# Beginner's Courses in Eastern Ontario??



## Michael Myers (Nov 13, 2008)

South Nation Archery....Case Closed,Imo.Grizz


----------



## HollowStars (Aug 13, 2012)

Unfortunately, that is 3 hrs away from where I live.. it'd be quicker to go to Toronto.


----------



## GWN_Nuge (Oct 1, 2004)

If you're looking to get off on the right foot with a certified coach get hold of Floyd Armstrong who lives in your area. The guys at Chesher's Outdoors in Belleville will be able to give you his contact information. If you're looking for an indoor facility to shoot and have some laughs in the winter send me a pm. We run a 20 to 22 week indoor shoot every Tuesday night in Napanee starting the first week in November. As well there is a 3D course just outside of Picton. Give Doug Richards a call... I'm guessing he would be under Picton in the phone book.

Cheers,

Nuge


----------



## HollowStars (Aug 13, 2012)

Thank you very much. This helps a lot.


----------



## GWN_Nuge (Oct 1, 2004)

Not a problem at all! If you want to get off on the right foot give Floyd a call.


----------



## Michael Myers (Nov 13, 2008)

HollowStars said:


> Unfortunately, that is 3 hrs away from where I live.. it'd be quicker to go to Toronto.

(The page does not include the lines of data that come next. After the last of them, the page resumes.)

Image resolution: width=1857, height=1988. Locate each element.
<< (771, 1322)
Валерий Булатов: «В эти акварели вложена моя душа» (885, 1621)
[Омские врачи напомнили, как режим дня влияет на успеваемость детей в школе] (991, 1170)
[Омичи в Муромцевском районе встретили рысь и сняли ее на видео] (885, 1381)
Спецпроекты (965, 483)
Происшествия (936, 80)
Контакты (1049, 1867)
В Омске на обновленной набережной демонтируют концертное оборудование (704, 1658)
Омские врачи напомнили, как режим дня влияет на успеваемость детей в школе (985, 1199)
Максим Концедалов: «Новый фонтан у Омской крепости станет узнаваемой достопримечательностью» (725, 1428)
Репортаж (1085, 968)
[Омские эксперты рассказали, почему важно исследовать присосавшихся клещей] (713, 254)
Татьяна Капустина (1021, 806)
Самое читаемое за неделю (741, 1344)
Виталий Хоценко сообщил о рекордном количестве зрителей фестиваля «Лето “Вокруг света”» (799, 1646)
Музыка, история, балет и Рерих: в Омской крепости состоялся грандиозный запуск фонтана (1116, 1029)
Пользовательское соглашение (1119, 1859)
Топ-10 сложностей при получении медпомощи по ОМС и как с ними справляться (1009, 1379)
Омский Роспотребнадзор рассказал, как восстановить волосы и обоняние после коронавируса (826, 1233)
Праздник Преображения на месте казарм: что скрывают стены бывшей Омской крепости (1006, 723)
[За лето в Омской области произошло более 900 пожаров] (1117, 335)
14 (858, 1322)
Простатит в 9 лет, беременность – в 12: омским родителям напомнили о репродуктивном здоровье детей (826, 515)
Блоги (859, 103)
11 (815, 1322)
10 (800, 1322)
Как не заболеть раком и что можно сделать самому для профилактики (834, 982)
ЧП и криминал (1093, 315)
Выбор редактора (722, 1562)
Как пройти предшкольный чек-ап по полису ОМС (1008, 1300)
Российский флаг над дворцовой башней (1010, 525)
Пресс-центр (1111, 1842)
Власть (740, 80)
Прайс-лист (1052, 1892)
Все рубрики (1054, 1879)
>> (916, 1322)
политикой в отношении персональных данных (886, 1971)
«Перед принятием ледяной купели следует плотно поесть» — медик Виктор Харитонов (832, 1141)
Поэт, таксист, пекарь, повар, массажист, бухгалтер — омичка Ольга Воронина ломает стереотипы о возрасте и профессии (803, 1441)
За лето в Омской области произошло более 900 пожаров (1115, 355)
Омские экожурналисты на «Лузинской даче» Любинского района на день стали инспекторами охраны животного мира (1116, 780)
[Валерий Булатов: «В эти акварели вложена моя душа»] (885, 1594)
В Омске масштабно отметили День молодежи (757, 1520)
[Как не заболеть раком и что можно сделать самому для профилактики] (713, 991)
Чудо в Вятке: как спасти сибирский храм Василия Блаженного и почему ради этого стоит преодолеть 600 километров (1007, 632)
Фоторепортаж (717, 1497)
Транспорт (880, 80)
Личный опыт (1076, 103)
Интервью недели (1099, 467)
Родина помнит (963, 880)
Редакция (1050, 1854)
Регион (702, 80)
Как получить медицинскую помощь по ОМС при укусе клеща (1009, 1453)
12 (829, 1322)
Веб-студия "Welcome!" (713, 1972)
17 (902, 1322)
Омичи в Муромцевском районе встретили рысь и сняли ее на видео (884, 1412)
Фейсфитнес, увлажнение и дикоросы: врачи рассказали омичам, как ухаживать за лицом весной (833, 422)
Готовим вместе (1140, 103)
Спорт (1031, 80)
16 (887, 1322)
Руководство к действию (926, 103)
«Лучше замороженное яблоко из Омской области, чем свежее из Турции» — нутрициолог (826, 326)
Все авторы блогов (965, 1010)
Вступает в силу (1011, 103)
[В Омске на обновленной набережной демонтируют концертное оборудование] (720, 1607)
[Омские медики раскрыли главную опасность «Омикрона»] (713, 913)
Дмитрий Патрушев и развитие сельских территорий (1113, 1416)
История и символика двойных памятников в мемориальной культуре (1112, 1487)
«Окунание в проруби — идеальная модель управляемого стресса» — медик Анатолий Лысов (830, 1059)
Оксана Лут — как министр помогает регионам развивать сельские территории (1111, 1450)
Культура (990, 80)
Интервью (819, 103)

It is a Drive but would be well worth it,But if you can find a Closer Spot,Good Luck and Enjoy the Sport.Grizz


----------



## ontario3-d'r (Feb 17, 2012)

A 40 minute drive to Peterborough gets you a full service archery shop with 3 Nationally certified coaches. Over 100 kids per week are trained there. Private lesson must be booked 3 days in advance, to make sure there is enough staff on site. Place is called Saugeen Shafts. 285 Lansdowne street east


----------